Strategically, the post-M2 games are good to great.
The province system is adequate, some of the abilities are useful, the political systems are usually better…you can talk about the whole general system but the flaws in that that I've found are mostly the result of inadequate garrisons and badly planned siege maps than an inherent flaw in the idea of separate armies. The strategic picture of Total War is, frankly, something that usually improves over time, and could be great with some tweaking to allow more player freedom – like tying army counts to logistics in some way or letting you increase it organically via research. The worst I can say is that there's been a gradual removal of player freedom via things like trading regions – the rest is usually subjective or something that only needs an improved execution rather than being outright BAD.
Okay, let's be honest here.
We can bitch about over-microing, special abilities, single entities, magic, unit healthbars, streamlining, whatever, you can talk about that all day (or just watch someone like Volund bitch about it for about 20 hours in an indecipherable Scottish accent if you're into that). I disagree with a lot of tactical gameplay decisions made in Total War games for a variety of reasons.
What the biggest problem any Total War game has is the T3 engine, or as some call it, Warscape.
It does not model unit collision properly and just about every problem the games have from Empire onward in terms of atmosphere stem from that. You can't just jam an engine designed for musketry and ranged combat into things and expect it to work for Iron Age heavy infantry or Chinese civil wars or Japanese samurai. It simply won't work right.
The most obvious impact is to cavalry. The lack of weight for melee cavalry was acceptable in a musket game, where, you know, cavalry were expected to be unable to break lines. In games where heavy cavalry are still relevant, the lack of mass to their charges makes them basically impotent. This is most egregious in Warhammer, where there are heavy cavalry units in classical knightly fashion that have enemies to run over – but due to the lack of actual mass and weight to the cavalry, the old scenario of breaking an enemy's ranks is difficult to pull off at best.

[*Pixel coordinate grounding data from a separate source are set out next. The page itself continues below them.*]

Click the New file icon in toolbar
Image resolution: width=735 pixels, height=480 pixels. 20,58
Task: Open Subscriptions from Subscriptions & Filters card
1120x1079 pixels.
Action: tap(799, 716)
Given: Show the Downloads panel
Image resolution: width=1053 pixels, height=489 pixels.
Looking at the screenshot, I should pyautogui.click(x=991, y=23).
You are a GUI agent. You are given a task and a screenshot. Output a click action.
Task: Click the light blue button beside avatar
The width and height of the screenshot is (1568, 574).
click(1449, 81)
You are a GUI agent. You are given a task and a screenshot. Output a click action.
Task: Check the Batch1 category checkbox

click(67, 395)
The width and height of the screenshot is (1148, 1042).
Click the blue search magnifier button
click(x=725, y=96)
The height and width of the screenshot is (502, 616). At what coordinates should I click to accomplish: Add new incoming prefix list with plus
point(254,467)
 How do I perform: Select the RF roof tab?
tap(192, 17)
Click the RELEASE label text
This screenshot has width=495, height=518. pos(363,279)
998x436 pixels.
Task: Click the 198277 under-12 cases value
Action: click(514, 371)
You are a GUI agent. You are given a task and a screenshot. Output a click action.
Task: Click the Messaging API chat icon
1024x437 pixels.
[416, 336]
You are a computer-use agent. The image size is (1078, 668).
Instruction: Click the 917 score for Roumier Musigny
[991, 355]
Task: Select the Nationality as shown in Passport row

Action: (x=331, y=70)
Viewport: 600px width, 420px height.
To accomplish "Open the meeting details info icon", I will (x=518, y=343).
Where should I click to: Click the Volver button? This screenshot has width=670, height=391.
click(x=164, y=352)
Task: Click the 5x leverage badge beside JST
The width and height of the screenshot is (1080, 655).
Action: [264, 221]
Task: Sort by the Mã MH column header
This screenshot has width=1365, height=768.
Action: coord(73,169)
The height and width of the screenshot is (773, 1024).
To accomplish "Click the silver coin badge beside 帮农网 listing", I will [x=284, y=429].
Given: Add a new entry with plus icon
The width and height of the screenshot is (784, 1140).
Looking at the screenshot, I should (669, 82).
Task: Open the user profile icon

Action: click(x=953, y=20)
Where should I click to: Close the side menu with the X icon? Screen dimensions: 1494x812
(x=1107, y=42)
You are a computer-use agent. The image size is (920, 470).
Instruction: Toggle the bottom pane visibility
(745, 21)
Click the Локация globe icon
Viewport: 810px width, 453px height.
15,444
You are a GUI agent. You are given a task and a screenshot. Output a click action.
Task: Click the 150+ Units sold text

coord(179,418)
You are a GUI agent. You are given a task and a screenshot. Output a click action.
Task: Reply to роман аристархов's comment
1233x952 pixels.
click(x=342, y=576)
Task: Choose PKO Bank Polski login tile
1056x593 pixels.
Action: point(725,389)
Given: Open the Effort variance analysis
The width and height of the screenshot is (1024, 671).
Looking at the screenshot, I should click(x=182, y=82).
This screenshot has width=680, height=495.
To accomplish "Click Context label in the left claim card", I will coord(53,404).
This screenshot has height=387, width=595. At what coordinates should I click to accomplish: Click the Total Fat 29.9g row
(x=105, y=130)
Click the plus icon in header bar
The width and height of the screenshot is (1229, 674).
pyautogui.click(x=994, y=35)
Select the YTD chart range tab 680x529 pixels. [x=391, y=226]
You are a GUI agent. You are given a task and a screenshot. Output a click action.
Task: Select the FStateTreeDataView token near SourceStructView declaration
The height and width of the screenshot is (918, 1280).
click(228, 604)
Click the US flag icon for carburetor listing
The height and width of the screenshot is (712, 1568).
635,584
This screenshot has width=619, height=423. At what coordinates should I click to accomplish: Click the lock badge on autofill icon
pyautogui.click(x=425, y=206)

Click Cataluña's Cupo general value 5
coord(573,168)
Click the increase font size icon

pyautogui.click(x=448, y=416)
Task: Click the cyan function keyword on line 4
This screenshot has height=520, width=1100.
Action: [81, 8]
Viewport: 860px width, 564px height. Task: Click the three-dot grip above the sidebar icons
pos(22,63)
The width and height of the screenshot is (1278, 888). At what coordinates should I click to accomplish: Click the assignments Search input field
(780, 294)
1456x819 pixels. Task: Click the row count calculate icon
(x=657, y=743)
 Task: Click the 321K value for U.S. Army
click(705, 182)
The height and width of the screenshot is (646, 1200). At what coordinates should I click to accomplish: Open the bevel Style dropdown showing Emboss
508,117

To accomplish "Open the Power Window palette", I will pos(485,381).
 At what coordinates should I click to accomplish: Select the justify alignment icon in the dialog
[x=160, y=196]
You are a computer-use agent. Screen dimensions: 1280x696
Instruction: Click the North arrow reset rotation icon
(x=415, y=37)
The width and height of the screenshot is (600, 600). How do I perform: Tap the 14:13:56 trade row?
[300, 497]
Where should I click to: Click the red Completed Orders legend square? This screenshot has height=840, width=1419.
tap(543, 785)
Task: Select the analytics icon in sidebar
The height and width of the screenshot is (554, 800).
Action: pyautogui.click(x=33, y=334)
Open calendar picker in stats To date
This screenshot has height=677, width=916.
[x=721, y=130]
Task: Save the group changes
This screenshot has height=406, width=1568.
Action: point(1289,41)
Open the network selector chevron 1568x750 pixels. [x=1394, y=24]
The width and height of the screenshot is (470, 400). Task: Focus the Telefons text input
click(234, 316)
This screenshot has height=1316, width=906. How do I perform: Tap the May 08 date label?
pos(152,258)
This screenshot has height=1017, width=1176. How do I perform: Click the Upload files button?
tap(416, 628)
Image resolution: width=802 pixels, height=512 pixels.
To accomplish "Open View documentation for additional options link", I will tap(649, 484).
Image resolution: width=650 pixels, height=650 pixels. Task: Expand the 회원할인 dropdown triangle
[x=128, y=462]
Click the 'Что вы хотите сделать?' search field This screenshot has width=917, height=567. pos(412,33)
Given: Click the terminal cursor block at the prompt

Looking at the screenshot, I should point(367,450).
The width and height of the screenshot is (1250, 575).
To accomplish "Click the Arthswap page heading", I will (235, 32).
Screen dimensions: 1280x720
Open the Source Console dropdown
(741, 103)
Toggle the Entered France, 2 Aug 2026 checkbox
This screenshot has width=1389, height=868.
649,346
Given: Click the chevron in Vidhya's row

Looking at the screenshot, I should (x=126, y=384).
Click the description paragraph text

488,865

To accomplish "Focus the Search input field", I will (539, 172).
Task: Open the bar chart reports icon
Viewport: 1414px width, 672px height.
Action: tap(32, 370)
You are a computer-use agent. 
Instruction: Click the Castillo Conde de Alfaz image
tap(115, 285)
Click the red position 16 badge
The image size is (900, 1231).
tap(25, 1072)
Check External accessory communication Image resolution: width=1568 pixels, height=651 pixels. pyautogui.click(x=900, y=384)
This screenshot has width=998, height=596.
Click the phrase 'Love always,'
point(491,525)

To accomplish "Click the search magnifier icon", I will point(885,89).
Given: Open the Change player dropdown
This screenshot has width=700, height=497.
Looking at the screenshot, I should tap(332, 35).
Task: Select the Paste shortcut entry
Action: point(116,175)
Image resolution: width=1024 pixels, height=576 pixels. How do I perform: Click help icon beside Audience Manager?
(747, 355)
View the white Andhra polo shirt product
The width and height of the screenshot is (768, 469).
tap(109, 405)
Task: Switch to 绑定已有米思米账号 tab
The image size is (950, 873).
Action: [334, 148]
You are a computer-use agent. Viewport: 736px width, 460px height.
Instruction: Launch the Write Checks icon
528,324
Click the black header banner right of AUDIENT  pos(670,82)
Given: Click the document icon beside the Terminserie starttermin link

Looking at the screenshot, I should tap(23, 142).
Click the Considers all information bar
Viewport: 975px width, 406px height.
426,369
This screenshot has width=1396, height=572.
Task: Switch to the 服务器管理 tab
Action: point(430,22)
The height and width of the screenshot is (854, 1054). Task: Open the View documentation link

You need mass to give the game atmosphere. Shogun 2, bless its heart, still failed to deliver a satisfying melee experience. You zoom in on a fight and its a clusterfuck of people sliding everywhere, seemingly random synced kills, etc, with some blood splatter if you've paid $3 on Steam to unlock base game content (corporate greed is an entirely different subject lol). Even Divide et Impera, which many hold up as the holy grail of Rome 2 realism mods, doesn't fix this fundamental issue from the gameplay footage I've seen. And, yes, you can get 'impact' with stuff like cavalry in Warhammer or Three Kingdoms. But the force field in front of Bretonnian cavalry doesn't give them weight, it just gives them an instant death touch until the charge stops all at once and it degenerates into the impactless sliding moshpit of melee combat.
If you want a satisfying 3rd rendition of any of the original 3 games – Shogun, Medieval, and Rome – push for CA to make a new battle engine. It's been using the same one since Empire, just updated for 64 bit. It can't continue to hammer a square peg into the round hole of melee combat, and the attempts they've made to fix the issue…don't.
Melee needs weight to it. And we won't get it until we get TW4.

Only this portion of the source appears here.